Here is a interesting use case that I worked on recently, I had to process about 4Tb of 360° panoramic images stored in AWS S3 and generate tile images for them.
I had a lambda function which was listening on any
s3:ObjectCreated event on an S3 bucket, which would in turn process the image and generate the tiles. So all I had to do was to copy the existing images from one the bucket to a temporary bucket and make the lambda function listen on the s3 event.
Pretty simple .. eh?
Well, here is the catch. I needed to control the rate at which the objects were copied in order to make sure that I do not shoot it over the roof and make the lambda function throttle. By default, an AWS account has a limit on how many lambda invocation can be made in parallel - only 1000/account.

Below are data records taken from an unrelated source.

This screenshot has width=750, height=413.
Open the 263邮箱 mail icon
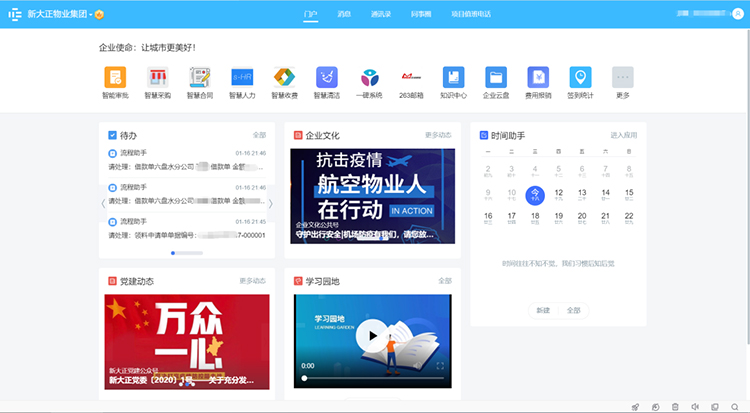[411, 78]
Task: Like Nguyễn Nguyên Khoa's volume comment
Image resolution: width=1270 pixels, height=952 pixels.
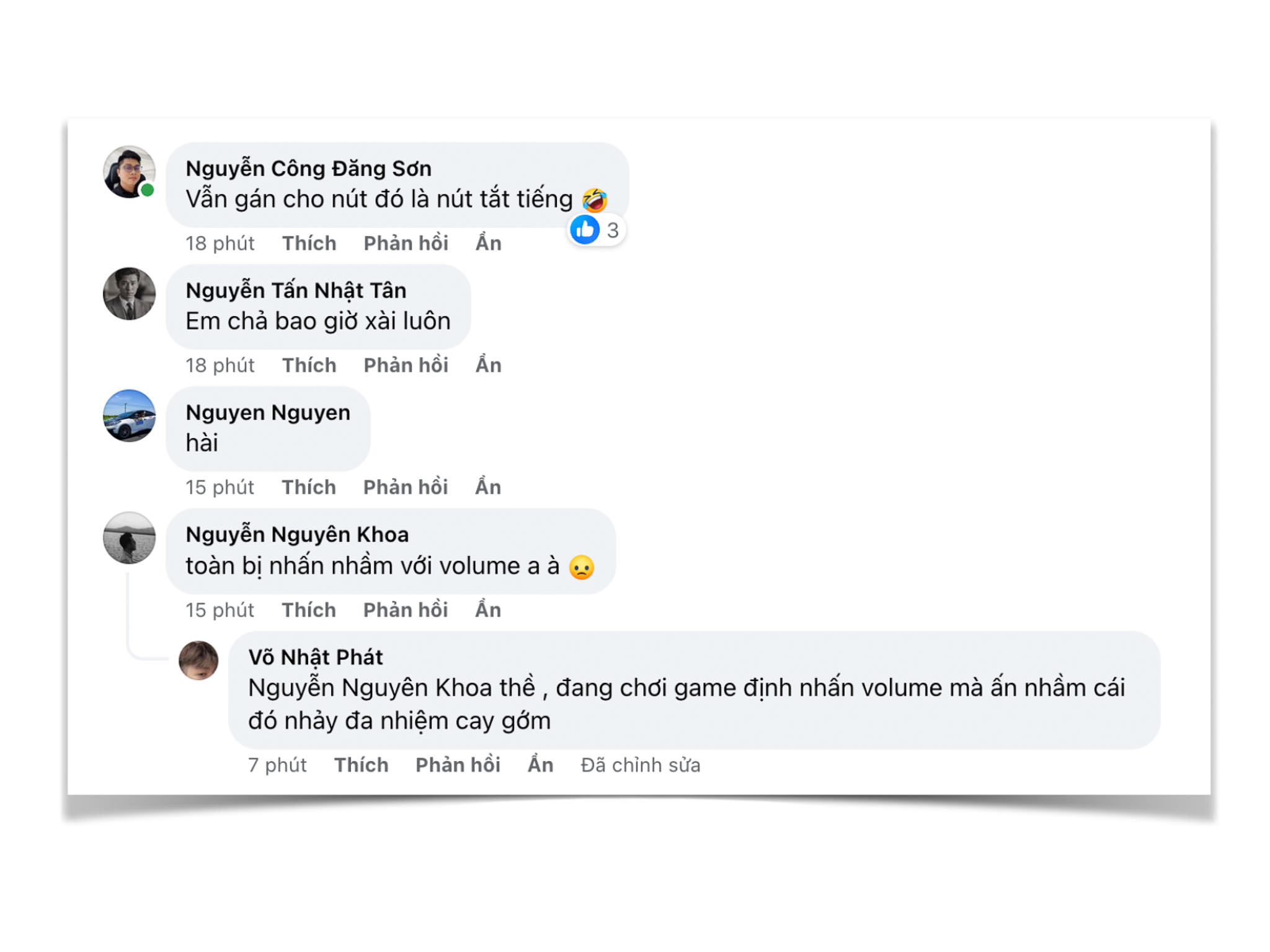Action: click(x=309, y=610)
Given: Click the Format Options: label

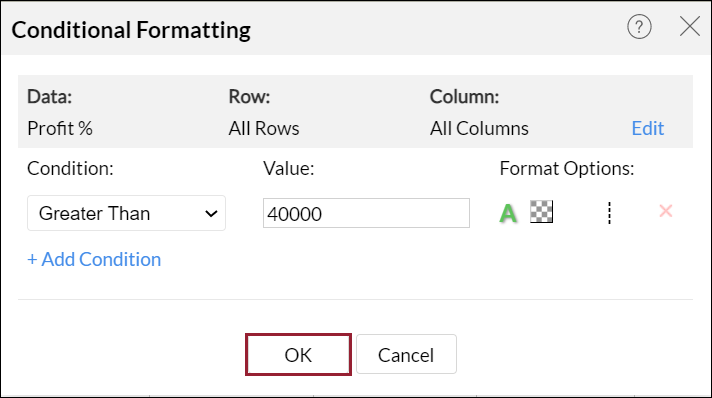Looking at the screenshot, I should click(567, 169).
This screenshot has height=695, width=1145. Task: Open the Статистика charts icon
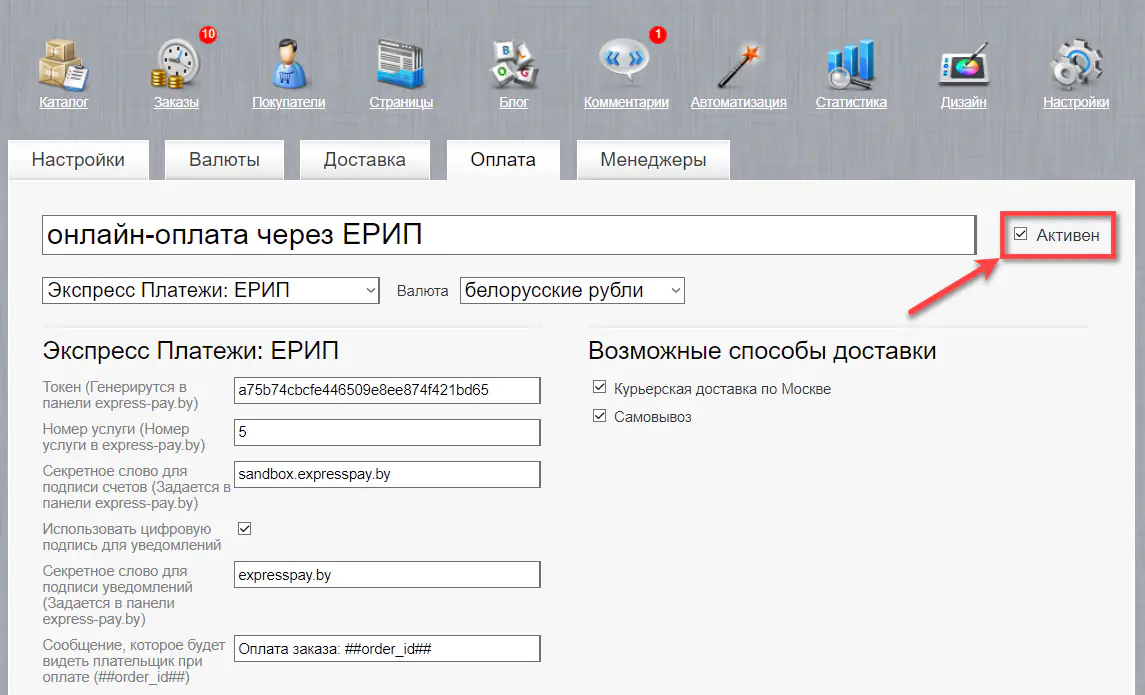(850, 62)
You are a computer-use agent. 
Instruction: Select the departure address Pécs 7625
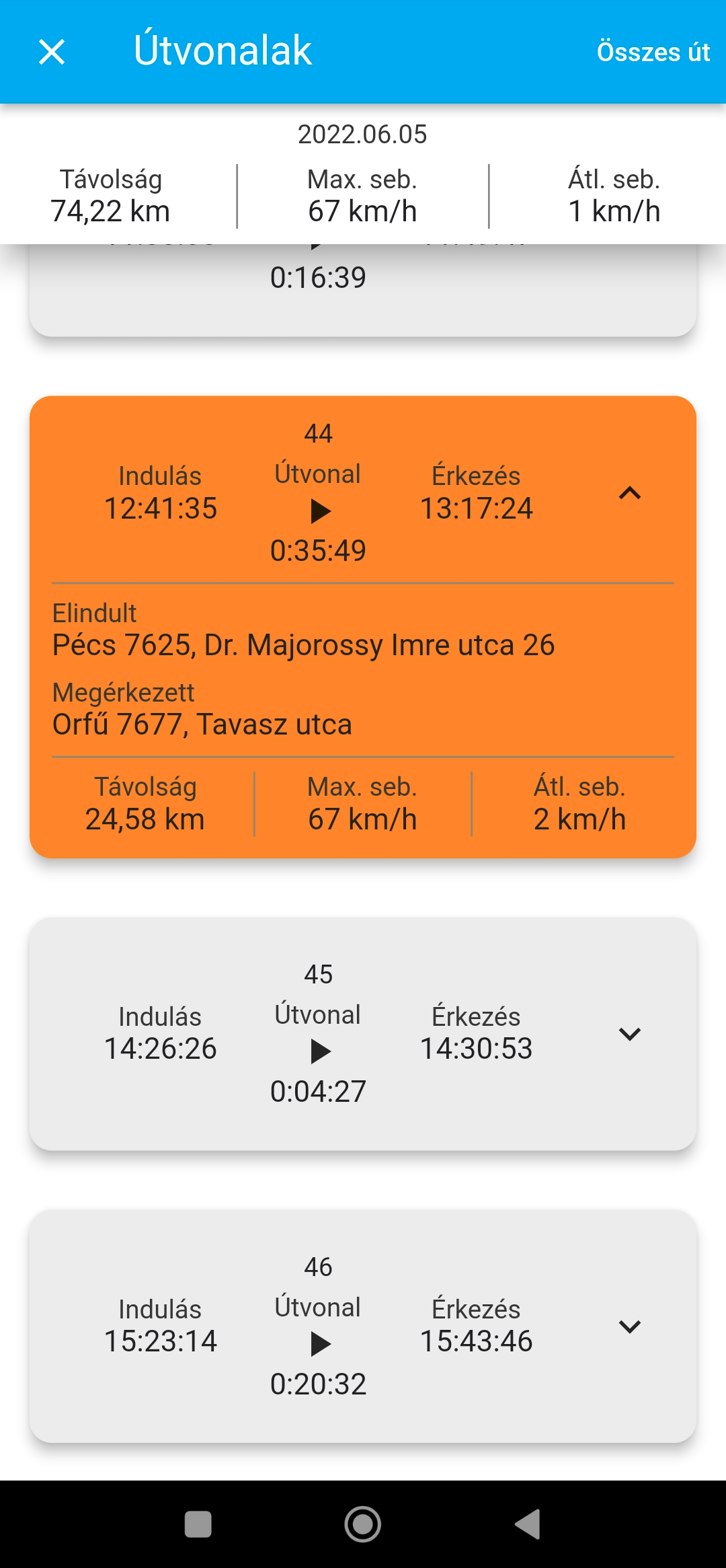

I was using AWS CLI to copy the image from one bucket to another, and pretty soon, I was hitting that bottleneck, and the lambda functions started to throttle.
Luckily, AWS CLI S3 has some configurations to tweak concurrency settings, which I could easily tweak to adjust to my need.
max_concurrent_requests in your aws config
s3 = max_concurrent_requests = 500 max_queue_size = 10000 use_accelerate_endpoint = true
I was to specify the
max_concurrent_requests value, and after a few trial and errors and monitoring the results, I was able to control the objects transferred per second and able to keep it within limits.
While in my case I wanted to throttle the no of objects that were copied, tweaking the same configuration would also allow us to copy the objects much faster for a different use case. If you have resources on your machine to spawn multiple threads, then you increase the value of the
max_concurrent_requests and have the objects copied much faster.
Hope its helpful for someone out there.